To obtain the necessary authentication token, proceed as follows:
- Create a Client API user as explained here. The Client API user must have the new “enable SCIM endpoint” option turned on
- Once you have created the necessary Client API user, an authorization token must be generated before making any request. The token returned from this request must be used to manage the authentication in the API requests.
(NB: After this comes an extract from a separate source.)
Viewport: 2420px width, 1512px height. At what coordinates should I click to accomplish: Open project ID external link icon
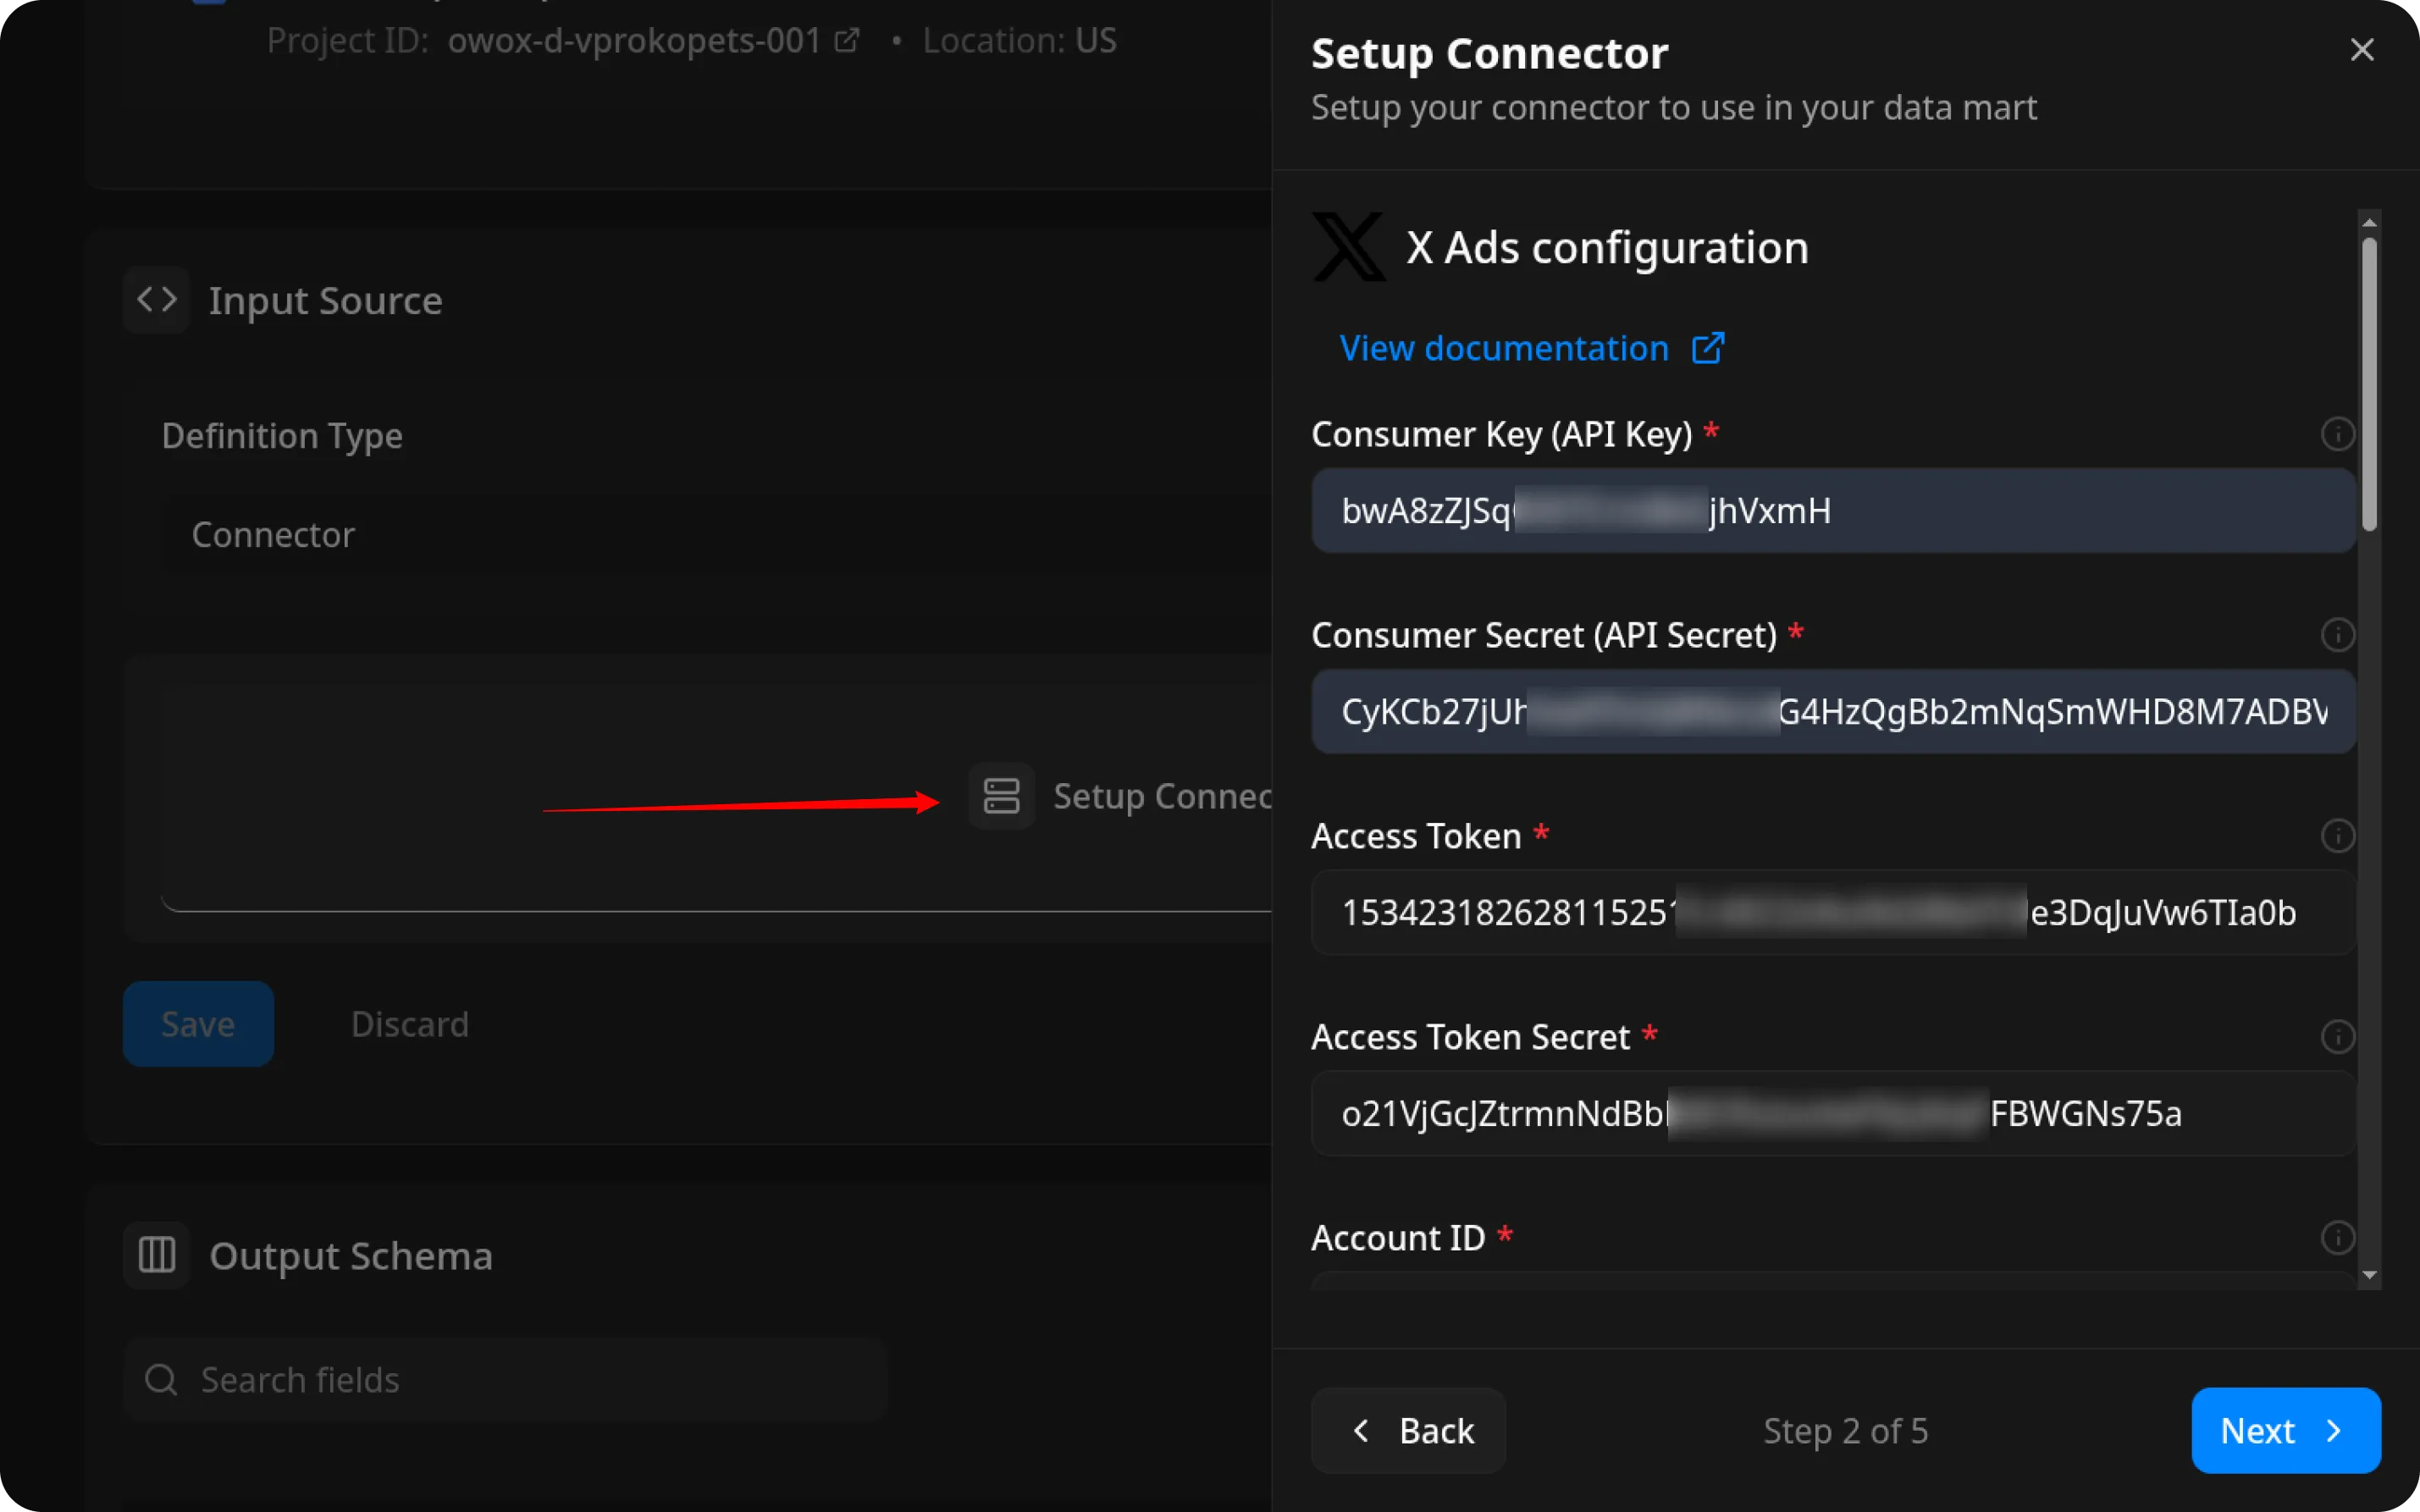[847, 41]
The authentication must comply with OAuth2 client credentials flow specifications.To obtain the authorization token, you need to set the following additional parameters:
- Grant Type: "Client Credentials"
- Access Token URL: https://your-subscription-hub-url/connect/token
- Scope: "board-scim"
- Client Authentication: "Send client credentials in body"
-
Pass the token to the SCIM API through a request as shown below.
Example
GET https://your-subscription-hub-url/scim/Users/<user id here>
Request header
Header | Details |
Authorization: Bearer <id token from step 2> |
In the Authorization header value, place the prefix Bearer followed by a space and then the ID Token |
Request parameters
none
Curl example
curl -X GET -H 'Authorization: Bearer <id token here>'
https://your-subscription-hub-url/scim/Users/<user id here>
Response body
If your Authentication passes, you'll receive the response for the API you called.